Report: Reduce Corrections Spending and Reincarceration

The Council of State Governments Justice Center recently released recommendations on lowering crime rates, reincarceration and corrections spending.

The National Summit on Justice Reinvestment and Public Safety focuses on providing solutions for a correctional system in crisis.  The U.S. prison and jail population reached a record 2.3 million in 2008.   More than seven million people, or one in every 31 Americans,  are under some form of correctional control, with rates substantially higher in minority populations.  Corrections spending is one of the fastest growing line items in state budgets, second only to medical care.  Despite this, rates of recidivism remain unchanged, with almost 40 percent of released prisoners returning to jail within three years. 

“We must recognize that incarceration alone does not provide the entire solution,” said U.S. Attorney General Eric Holder. “Simply building more prisons will not solve all of our problems.  Any effective and economically sustainable public safety strategy must include investments that will help to reduce recidivism and to address the root causes of crime.”

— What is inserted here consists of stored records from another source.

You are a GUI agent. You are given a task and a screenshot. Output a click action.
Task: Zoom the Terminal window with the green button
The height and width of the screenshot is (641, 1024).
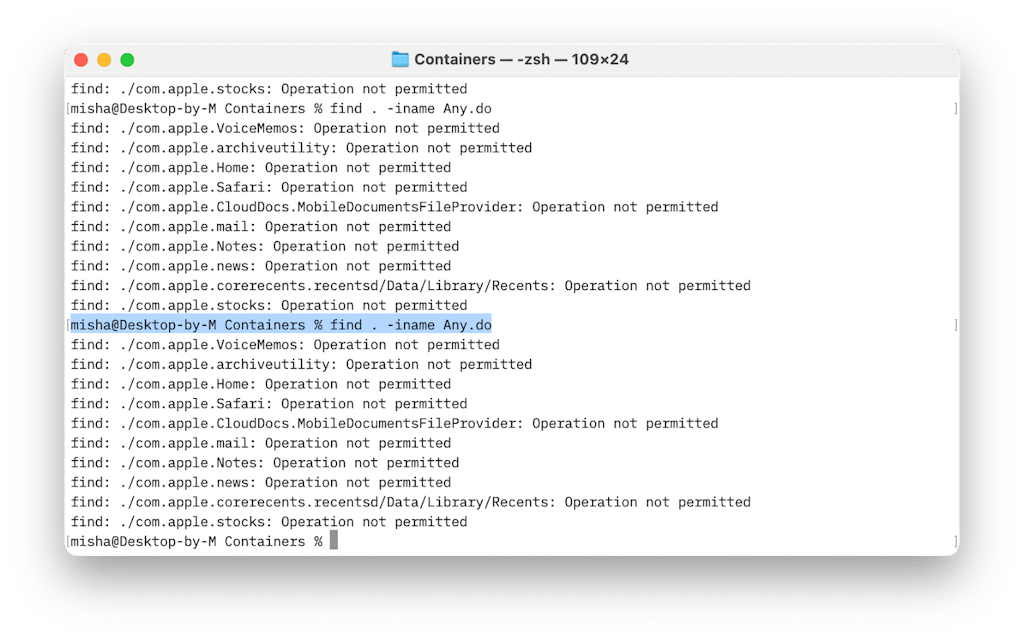click(x=127, y=60)
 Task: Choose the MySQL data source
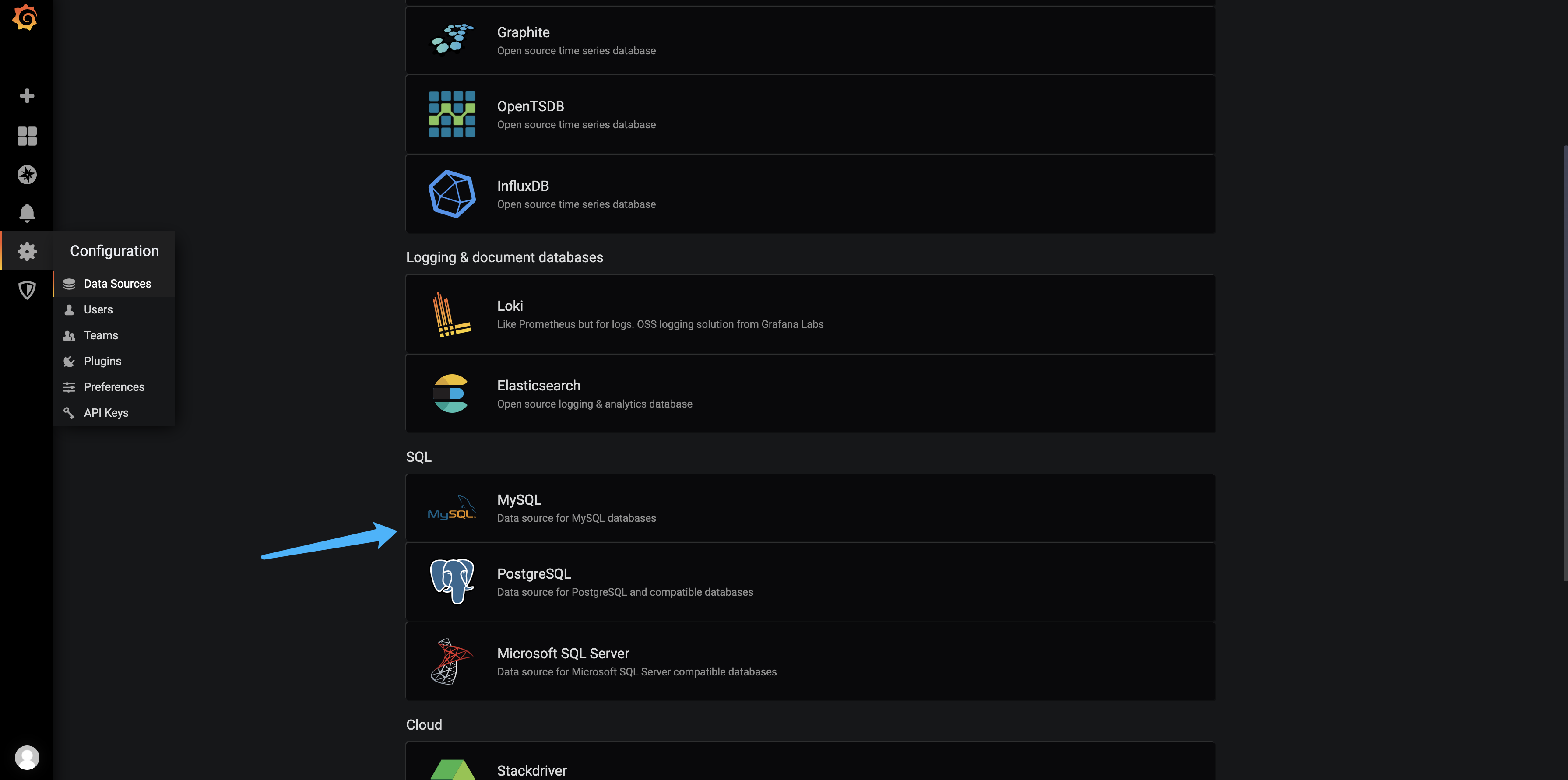(x=809, y=508)
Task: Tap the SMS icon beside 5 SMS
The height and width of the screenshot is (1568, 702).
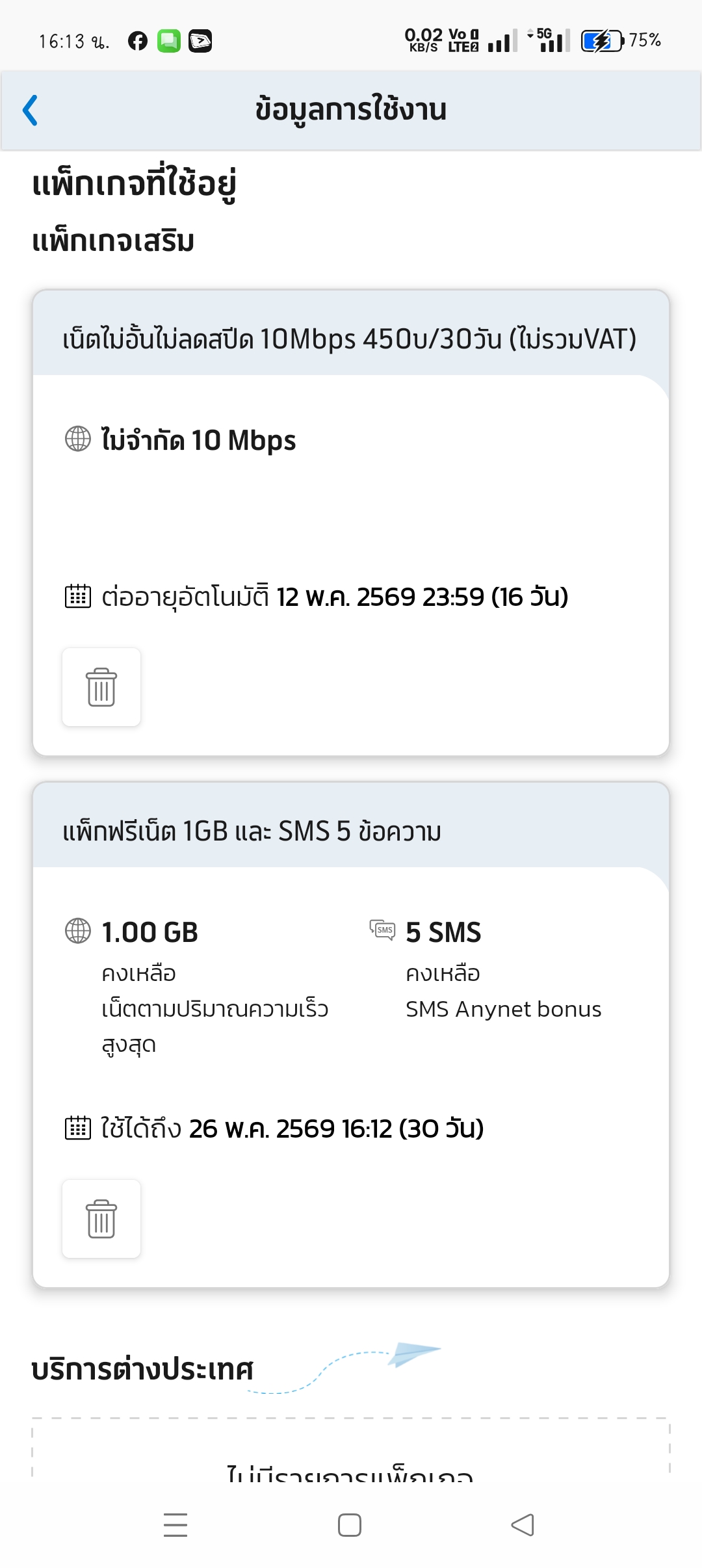Action: point(382,930)
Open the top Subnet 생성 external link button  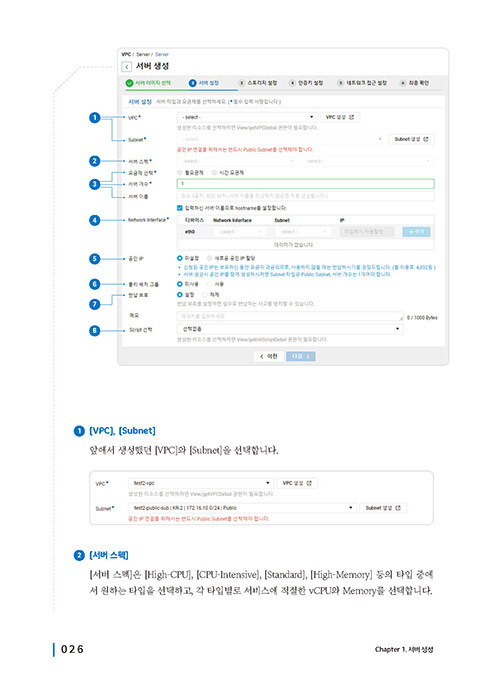coord(411,139)
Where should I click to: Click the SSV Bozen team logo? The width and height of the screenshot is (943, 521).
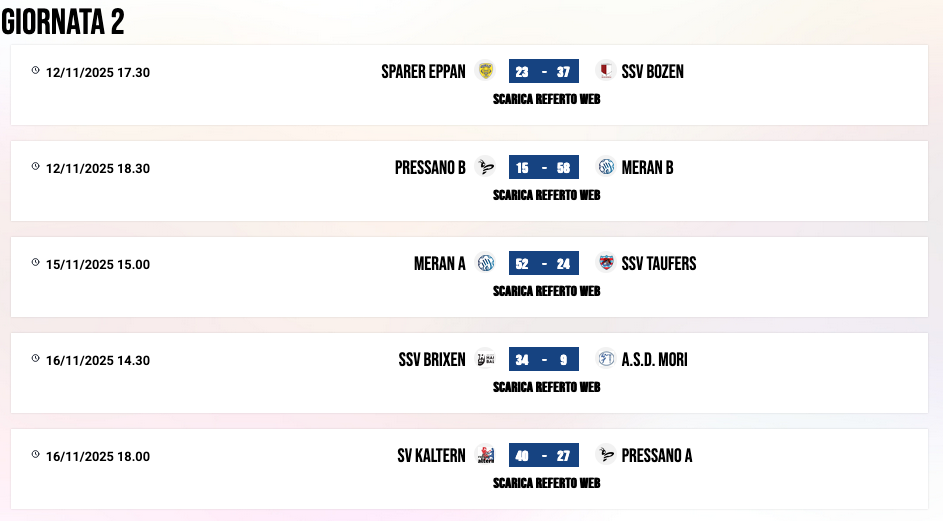(605, 70)
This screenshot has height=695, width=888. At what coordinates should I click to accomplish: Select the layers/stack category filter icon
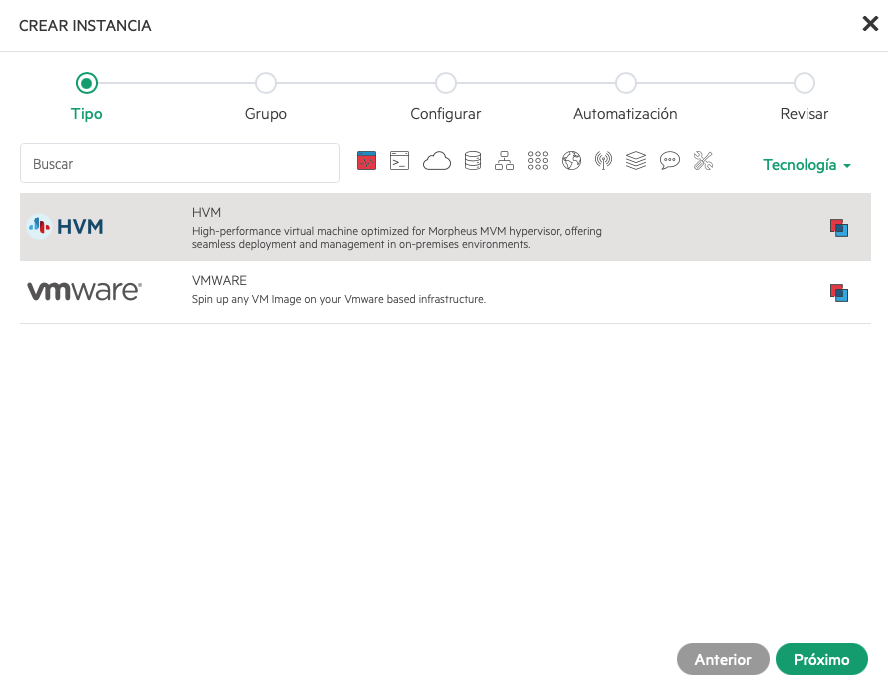point(636,160)
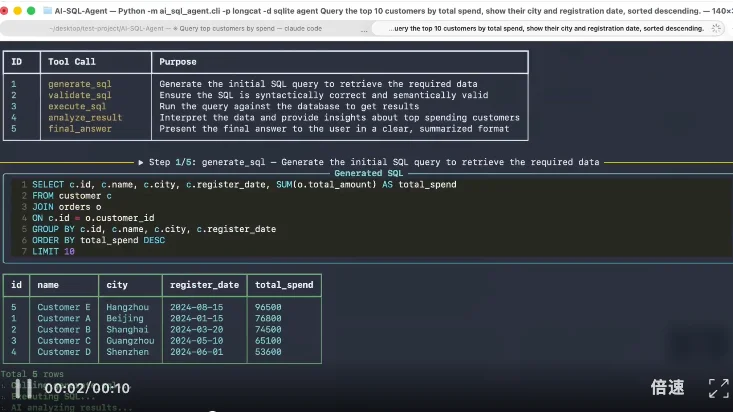Image resolution: width=733 pixels, height=412 pixels.
Task: Click the Customer E row in results
Action: coord(162,307)
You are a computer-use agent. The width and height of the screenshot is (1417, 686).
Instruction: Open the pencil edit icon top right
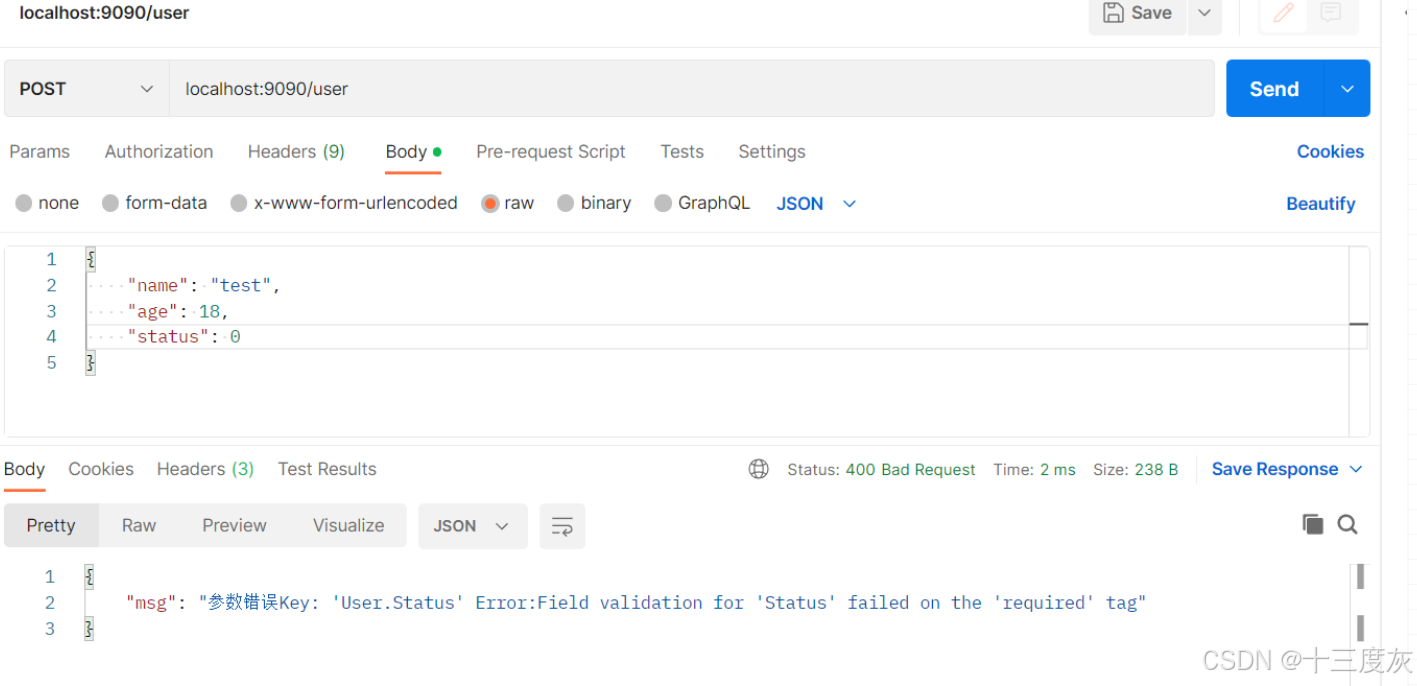(1283, 13)
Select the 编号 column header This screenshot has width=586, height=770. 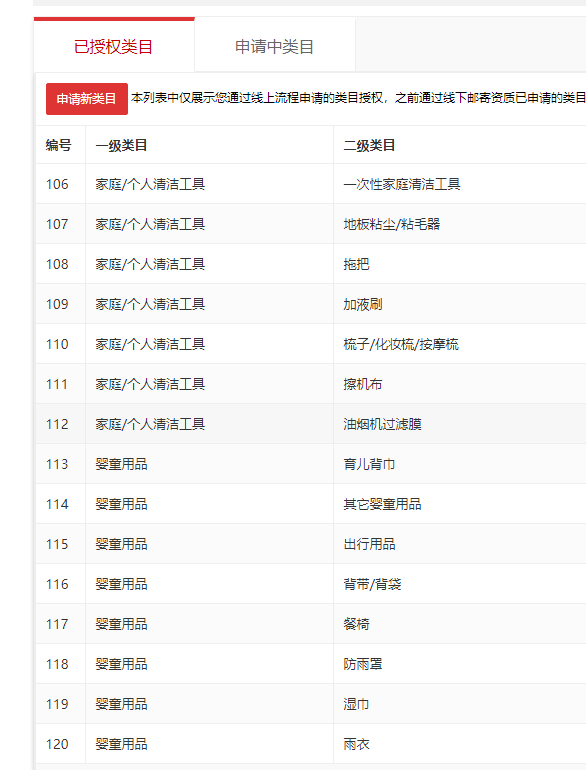pyautogui.click(x=58, y=145)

The Justice Center issued four recommendations to implement cost-effective corrections policies, urging policy makers to focus resources on individuals most likely to reoffend, base corrections investments on thorough correctional program evaluations, ensure quality of probation and parole supervision, and create policies specific to the challenges facing specific communities.

The Leadership Conference on Civil and Human Rights supports the safe and effective reduction of prison populations and, along with the American Civil Liberties Union, Human Rights Watch, and Penal Reform International/the Americas, submitted an amicus brief arguing that the issue of overcrowding in prisons should be considered a human rights abuse.